• [What the task asks]:
Restate the records in full, so that each line matches the original exactly.

• [Recorded information]:
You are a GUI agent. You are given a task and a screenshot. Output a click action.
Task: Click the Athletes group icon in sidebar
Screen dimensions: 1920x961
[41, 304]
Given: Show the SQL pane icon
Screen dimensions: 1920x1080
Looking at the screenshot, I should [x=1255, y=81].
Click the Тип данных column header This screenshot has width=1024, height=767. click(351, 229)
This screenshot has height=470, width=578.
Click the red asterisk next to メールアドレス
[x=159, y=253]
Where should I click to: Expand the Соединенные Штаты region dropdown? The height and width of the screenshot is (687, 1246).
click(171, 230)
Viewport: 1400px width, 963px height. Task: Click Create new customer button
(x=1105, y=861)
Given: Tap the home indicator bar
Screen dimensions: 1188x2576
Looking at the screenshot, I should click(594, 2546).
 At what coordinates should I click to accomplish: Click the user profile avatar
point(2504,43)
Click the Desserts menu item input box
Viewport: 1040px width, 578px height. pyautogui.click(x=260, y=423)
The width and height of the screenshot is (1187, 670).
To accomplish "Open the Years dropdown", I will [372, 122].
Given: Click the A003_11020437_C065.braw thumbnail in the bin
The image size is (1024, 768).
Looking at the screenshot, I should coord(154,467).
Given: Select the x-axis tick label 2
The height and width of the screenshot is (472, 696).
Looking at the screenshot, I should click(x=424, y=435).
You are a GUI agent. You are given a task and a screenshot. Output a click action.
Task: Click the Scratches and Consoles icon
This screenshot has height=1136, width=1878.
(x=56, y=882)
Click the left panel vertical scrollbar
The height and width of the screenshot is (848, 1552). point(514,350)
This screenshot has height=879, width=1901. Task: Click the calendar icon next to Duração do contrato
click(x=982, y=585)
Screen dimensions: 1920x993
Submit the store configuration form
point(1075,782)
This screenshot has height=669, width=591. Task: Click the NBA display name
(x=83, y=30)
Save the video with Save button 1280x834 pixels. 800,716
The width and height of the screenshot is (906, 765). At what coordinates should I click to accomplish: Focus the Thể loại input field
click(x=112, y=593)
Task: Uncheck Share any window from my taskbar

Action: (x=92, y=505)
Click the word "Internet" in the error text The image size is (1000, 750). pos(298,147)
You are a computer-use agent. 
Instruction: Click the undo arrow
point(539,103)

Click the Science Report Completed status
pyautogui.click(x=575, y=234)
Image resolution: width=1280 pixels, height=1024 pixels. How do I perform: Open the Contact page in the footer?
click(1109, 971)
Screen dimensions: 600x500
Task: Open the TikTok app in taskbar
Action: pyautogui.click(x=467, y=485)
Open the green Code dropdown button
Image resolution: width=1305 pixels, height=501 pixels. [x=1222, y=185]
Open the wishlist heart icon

• [Expected answer]:
You are a GUI agent. You are given a task and a screenshot. Output a click action.
Task: Click the Athletes group icon in sidebar
Screen dimensions: 1920x961
[41, 304]
Given: Show the SQL pane icon
Screen dimensions: 1920x1080
Looking at the screenshot, I should [x=1255, y=81].
Click the Тип данных column header This screenshot has width=1024, height=767. click(351, 229)
This screenshot has height=470, width=578.
Click the red asterisk next to メールアドレス
[x=159, y=253]
Where should I click to: Expand the Соединенные Штаты region dropdown? The height and width of the screenshot is (687, 1246).
click(171, 230)
Viewport: 1400px width, 963px height. Task: Click Create new customer button
(x=1105, y=861)
Given: Tap the home indicator bar
Screen dimensions: 1188x2576
Looking at the screenshot, I should click(594, 2546).
 At what coordinates should I click to accomplish: Click the user profile avatar
point(2504,43)
Click the Desserts menu item input box
Viewport: 1040px width, 578px height. pyautogui.click(x=260, y=423)
The width and height of the screenshot is (1187, 670).
To accomplish "Open the Years dropdown", I will [372, 122].
Given: Click the A003_11020437_C065.braw thumbnail in the bin
The image size is (1024, 768).
Looking at the screenshot, I should coord(154,467).
Given: Select the x-axis tick label 2
The height and width of the screenshot is (472, 696).
Looking at the screenshot, I should click(x=424, y=435).
You are a GUI agent. You are given a task and a screenshot. Output a click action.
Task: Click the Scratches and Consoles icon
This screenshot has height=1136, width=1878.
(x=56, y=882)
Click the left panel vertical scrollbar
The height and width of the screenshot is (848, 1552). point(514,350)
This screenshot has height=879, width=1901. Task: Click the calendar icon next to Duração do contrato
click(x=982, y=585)
Screen dimensions: 1920x993
Submit the store configuration form
point(1075,782)
This screenshot has height=669, width=591. Task: Click the NBA display name
(x=83, y=30)
Save the video with Save button 1280x834 pixels. 800,716
The width and height of the screenshot is (906, 765). At what coordinates should I click to accomplish: Focus the Thể loại input field
click(x=112, y=593)
Task: Uncheck Share any window from my taskbar

Action: (x=92, y=505)
Click the word "Internet" in the error text The image size is (1000, 750). pos(298,147)
You are a computer-use agent. 
Instruction: Click the undo arrow
point(539,103)

Click the Science Report Completed status
pyautogui.click(x=575, y=234)
Image resolution: width=1280 pixels, height=1024 pixels. How do I perform: Open the Contact page in the footer?
click(1109, 971)
Screen dimensions: 600x500
Task: Open the TikTok app in taskbar
Action: pyautogui.click(x=467, y=485)
Open the green Code dropdown button
Image resolution: width=1305 pixels, height=501 pixels. [x=1222, y=185]
Open the wishlist heart icon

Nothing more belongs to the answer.